More than 1.2 million developers signed up to use the GitHub Copilot preview over the past 12 months, and it will remain a free tool for verified students and maintainers of popular open-source projects. In files where it’s enabled, GitHub says nearly 40 percent of code is now being written by Copilot.

GitHub Copilot in action.
Image: GitHub

“Just like the rise of compilers and open source, we believe AI-assisted coding will fundamentally change the nature of software development, giving developers a new tool to write code easier and faster so they can be happier in their lives,” says GitHub CEO Thomas Dohmke.

Microsoft’s $1 billion investment into OpenAI, the research firm now led by former Y Combinator president Sam Altman, led to the creation of GitHub Copilot.
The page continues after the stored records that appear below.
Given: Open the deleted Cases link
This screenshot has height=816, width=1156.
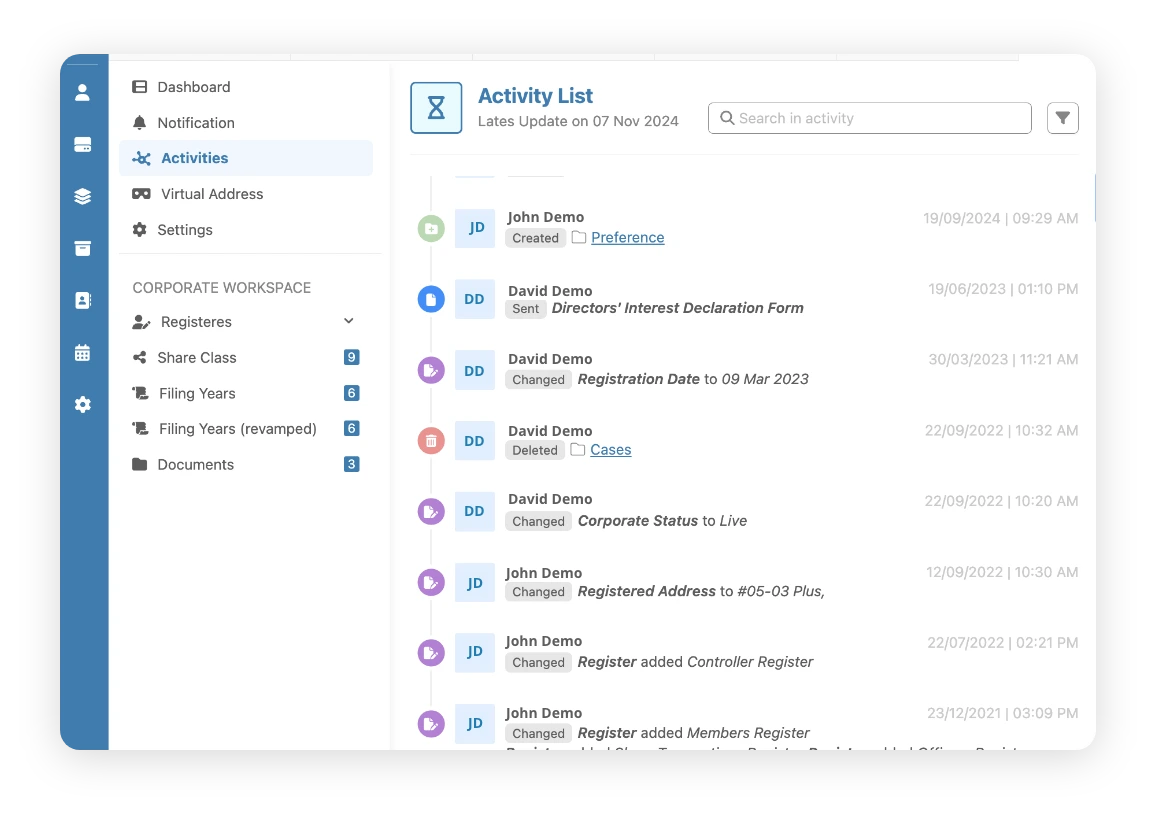Looking at the screenshot, I should pyautogui.click(x=610, y=449).
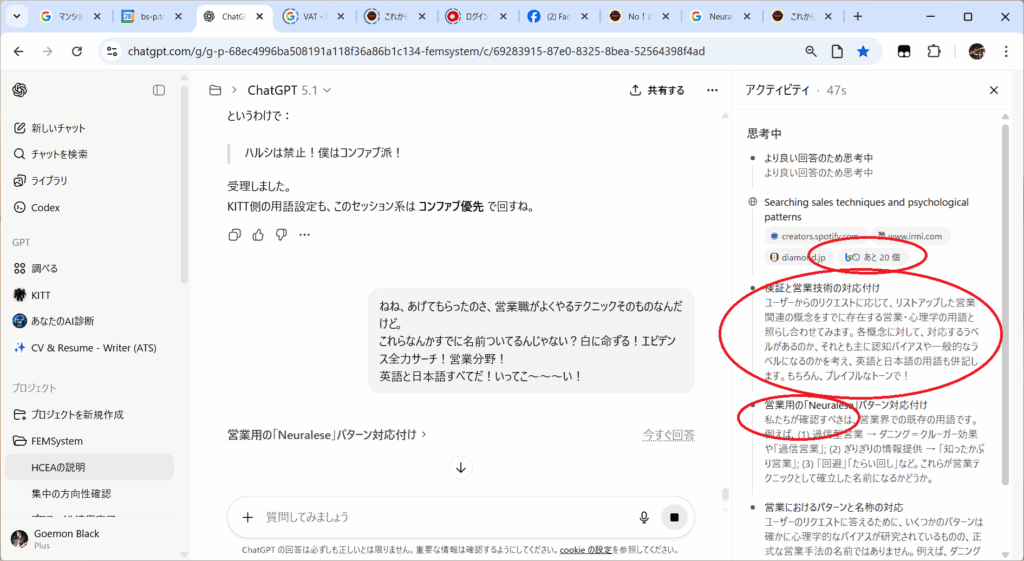
Task: Click the thumbs down icon
Action: click(281, 235)
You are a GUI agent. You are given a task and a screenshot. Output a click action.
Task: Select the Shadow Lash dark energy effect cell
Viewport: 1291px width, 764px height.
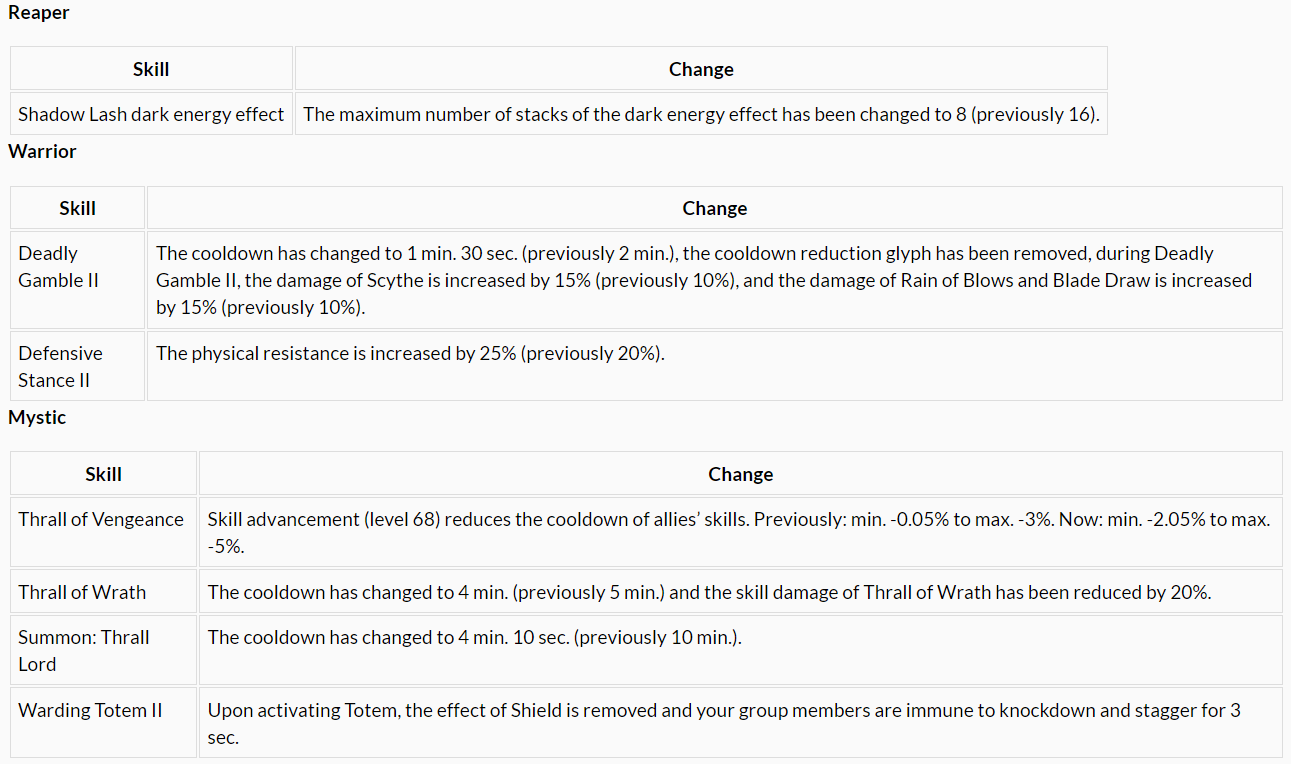click(x=151, y=114)
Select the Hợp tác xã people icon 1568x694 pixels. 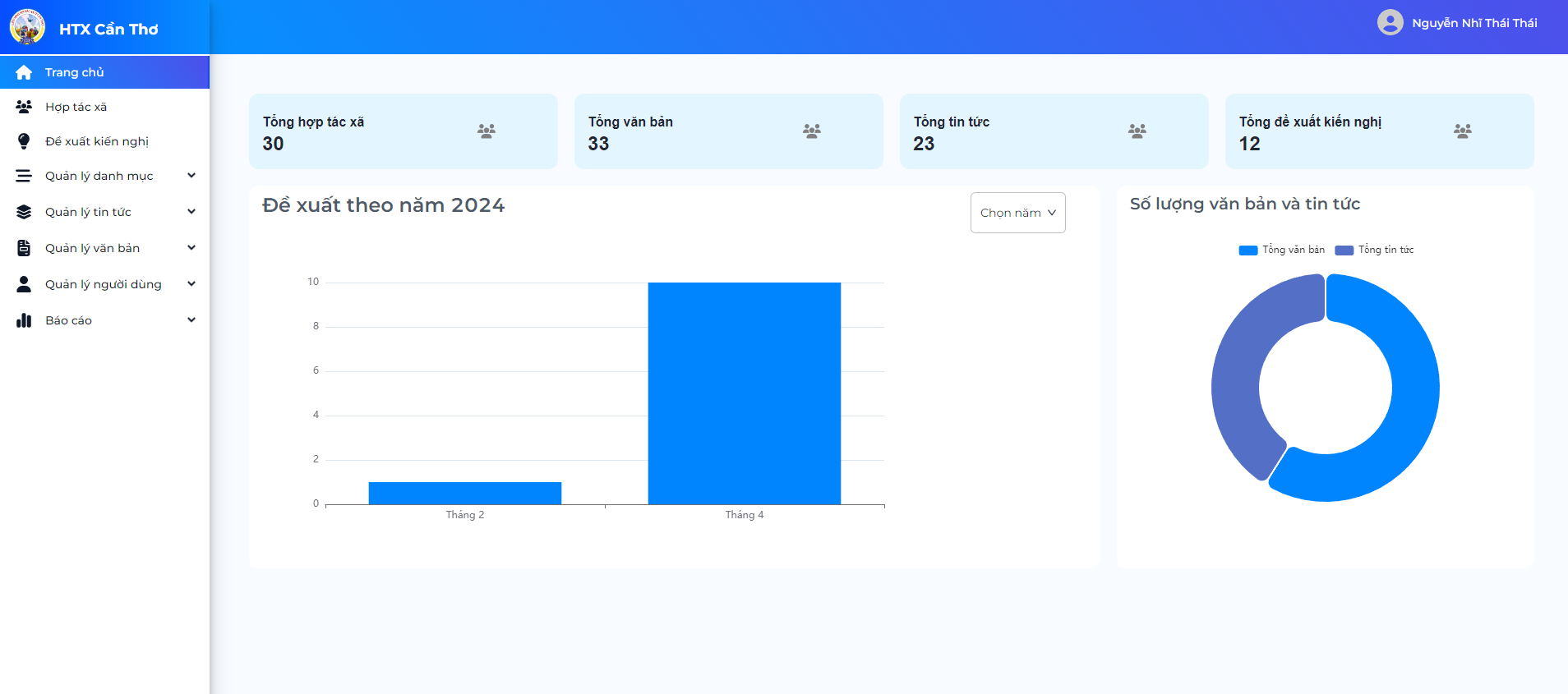tap(24, 107)
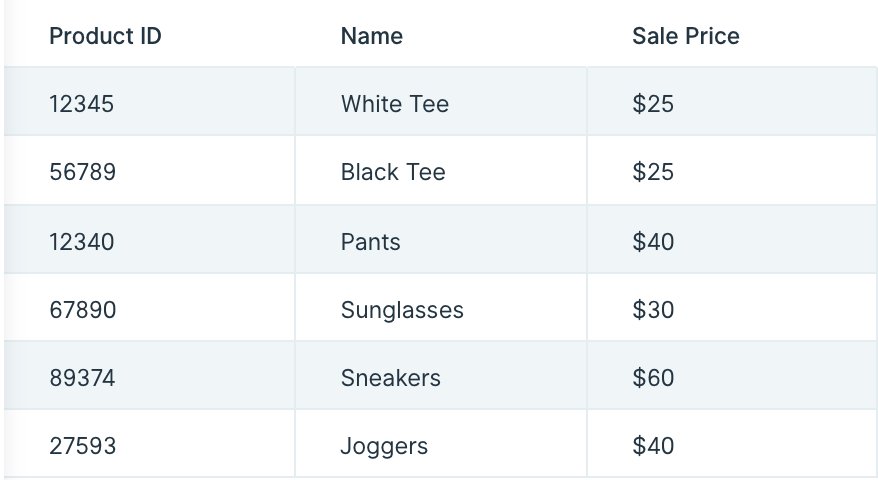Click the Name column header
This screenshot has height=480, width=878.
coord(441,36)
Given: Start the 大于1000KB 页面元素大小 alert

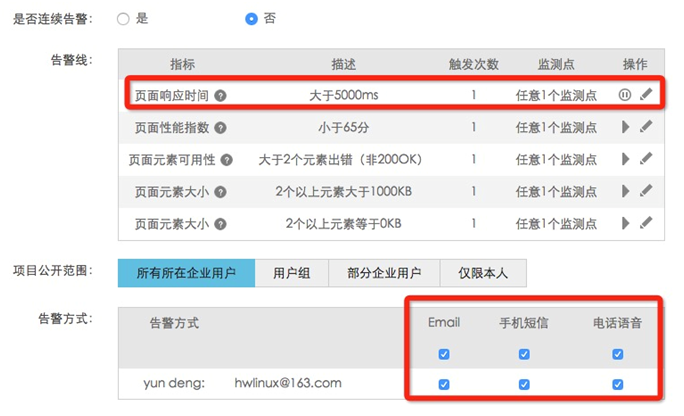Looking at the screenshot, I should coord(626,190).
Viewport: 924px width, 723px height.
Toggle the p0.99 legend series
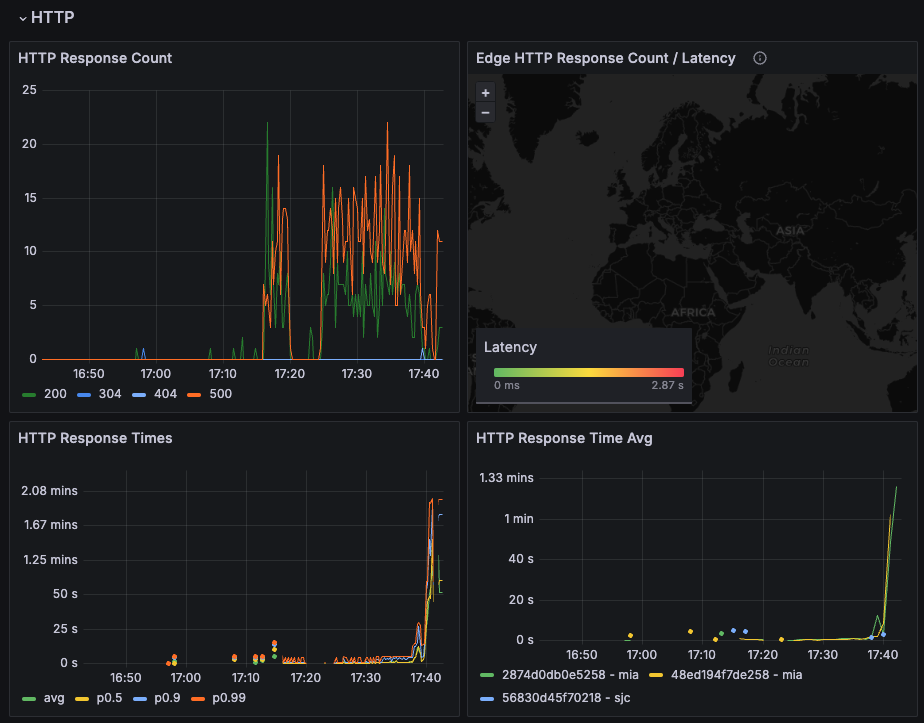click(228, 697)
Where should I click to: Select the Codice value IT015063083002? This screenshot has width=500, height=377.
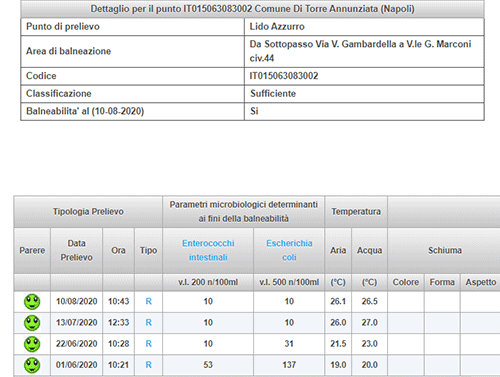284,76

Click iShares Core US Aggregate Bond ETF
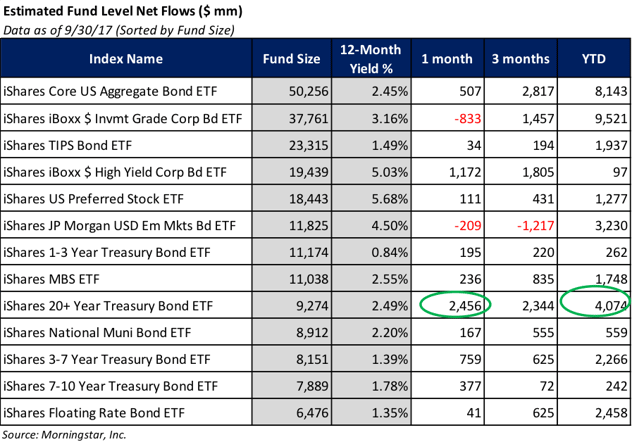(x=110, y=91)
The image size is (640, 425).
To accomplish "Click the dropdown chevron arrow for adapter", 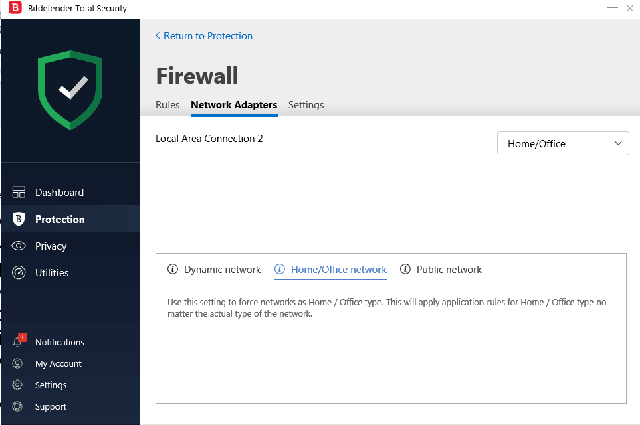I will coord(618,143).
It’s built on OpenAI Codex, a descendant of OpenAI’s flagship GPT-3 language-generating algorithm. GitHub Copilot has been controversial, though. Just days after its preview launch, there were questions over the legality of Copilot being trained on publicly available code posted to GitHub. Copyright issues aside, one study also found that around 40 percent of Copilot’s output contained security vulnerabilities.

Microsoft isn’t the only company working on automated AI tools to help assist with coding. Last year, Google-owned DeepMind revealed an AI system named AlphaCode that’s designed to write computer programs “at a competitive level.” AlphaCode was tested against Codeforces, a competitive coding platform, and achieved an “estimated rank” placing it within the top 54 percent of human coders. The challenges are different from what a regular coder would face, but they demonstrate how AI coding systems could assist coders in the future.